I got an interesting question from a reader about feeling discomfort after transitioning.
I’m not what my body says I am, but I know I’m not wholly male either, just transmasculine because it’s comfortable and clearly-not-female. But I’ve recently come to the decision to start taking hormones, because this world/society is one-or-the-other. I’ve begun looking forward to building muscles, to maybe having a beard one day.
Somedays though, I don’t know what to do about being read as male more often than not. I mean, mostly that’s a good thing, I welcome it, I want it to happen. Sometimes, though, I want to scream I am not, I am neither gender, I don’t want a gender – but I remain quiet because I know the world can’t really conceptualize that. The dissonance makes me nauseous and I start to doubt myself, even though I also remember that when I decided to make the first doctor’s appointment I couldn’t stop smiling for the rest of the day and it felt so right to be taking that step.
Do you ever experience this? If so, how do you handle it?
Getting used to new name and pronouns takes time. Even though we’ve thought it through to exhaustion and are at ease with the idea, hearing these out loud, expressed by someone else, is a distinct experience. This can be the first thing to make us feel shaky, prompting to ask ourselves “should it still feel this awkward?” or “am I doing the right thing?” Even though it’s been almost a year, I am still not totally accustomed to being called “he” or “Micah” and it does throw me off sometimes.
I’ve also noticed that I’m called certain gendered words now that weren’t used for me before, like “dude, guy, sir or young man.” I guess I took these words for granted because I never heard them directed at me, so had never associated myself in direct reference to them. It can take me by surprise when somebody calls me that. “Who, this guy? Wait, are you talking to me?” I certainly don’t think of myself as a “young man” (I’m not so young, and I’m not a man).
I do experience dissonance when hearing this – it’s not me! Then I start doubting myself. “What the hell am I doing? Who do I think I am to be called sir, to demand being called “he” when I’m clearly not? People aren’t fooled by this; it’s all a sham; I’ll never feel ok with anything. Is this even worth the trouble?” My subconscious sympathizes with yours.
The bouts of doubt haven’t gone away, but what I can tell you is that the nagging gets quieter every time. I just repeat to myself the reasons why I’m doing everything I’ve done. I have to continue to trust myself because my decisions so far have made me very happy, much happier than I was before. You said this yourself: keep thinking about that smile you had after that first doctor’s visit. Consider it scientific self-suggestion based on prior evidence. 🙂
If you’ve been reading most of my journey, you’ll know how long it’s taken me to get to this point, meaning it doesn’t happen instantenously. In the end I’ve decided to be (seen as and treated as) fully male in society because it’s where I’m more comfortable, given the options. But it’s not where I’m most comfortable – that ideal is not realistic, at least not for me, not today, and maybe not ever. I relish in situations where there are no pronouns, no gender, just a chance to be me. Although those are few, they are ones which I have carefully cultivated.

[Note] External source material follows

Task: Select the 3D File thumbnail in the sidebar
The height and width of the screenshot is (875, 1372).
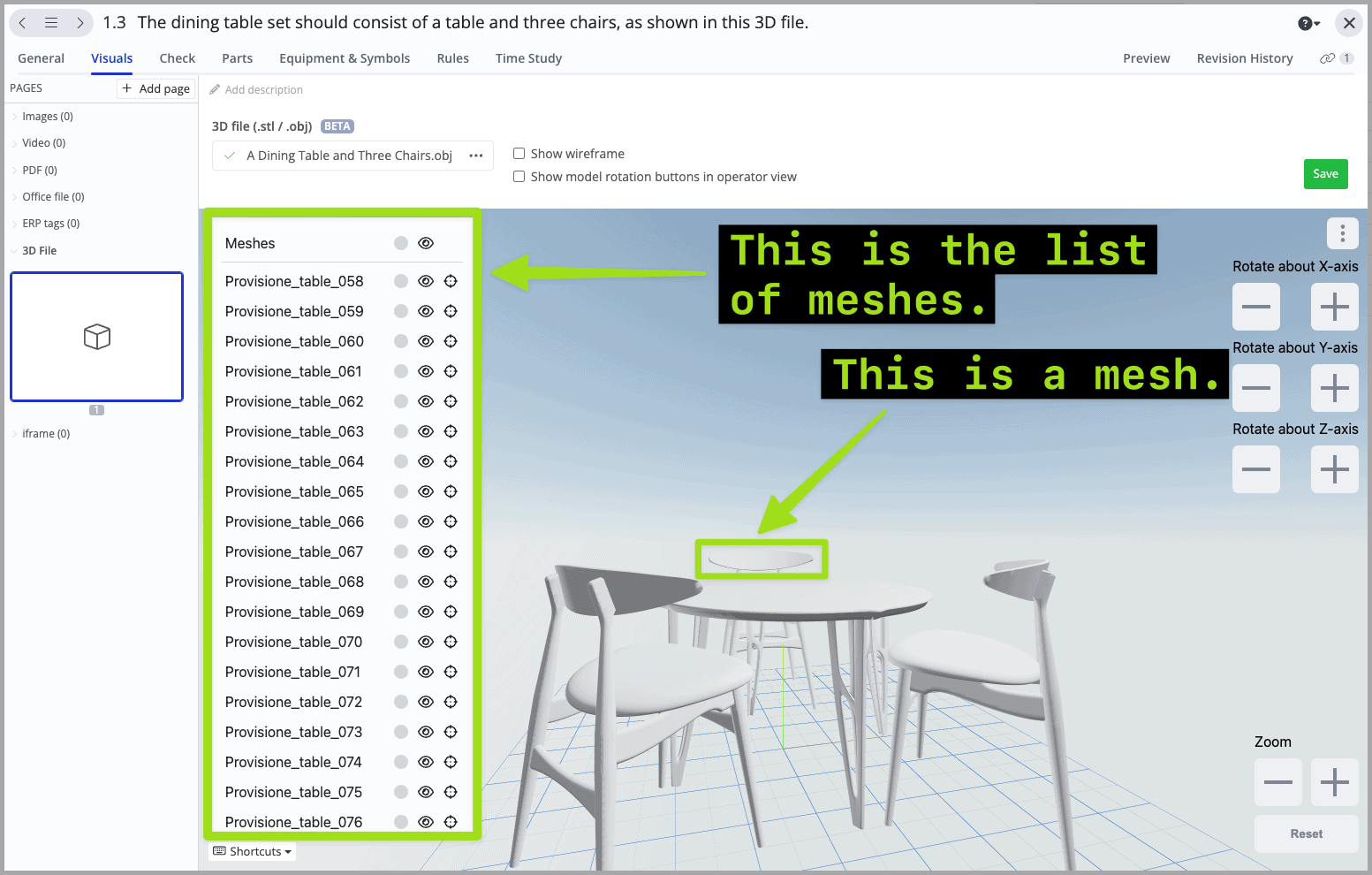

The urge to shout out “but I’m not a man!” hasn’t dissipated entirely either. I think this antsy discomfort stems from the idea that, despite being more comfortable by transitioning to the other side, we’re still not being 100% ourselves, and we might never be. This, I believe, is the crux of living with a non-binary identity in a world where an inescapable gender binary permeates our every moment.
I used to want to sit down with every single person I came across and explain to them my entire identity. I would concoct sneaky ways to create an opening that would prompt people. I would proudly wear my Legalize Trans* shirt to the office in hopes this would ignite some sort of conversation. I called it my “badge” – I literally wanted to walk around with a name tag that said “I’m trans* – ask me about it.” But in most cases, people don’t ask, either because they’re too polite or too naive.
What has helped for me is seizing every opportunity that does come up to shed a little light on who I am, and letting that be enough. Nobody really sees the entirety of what goes on inside me except me. In the end, we always reveal only one facet of the many identities we embody.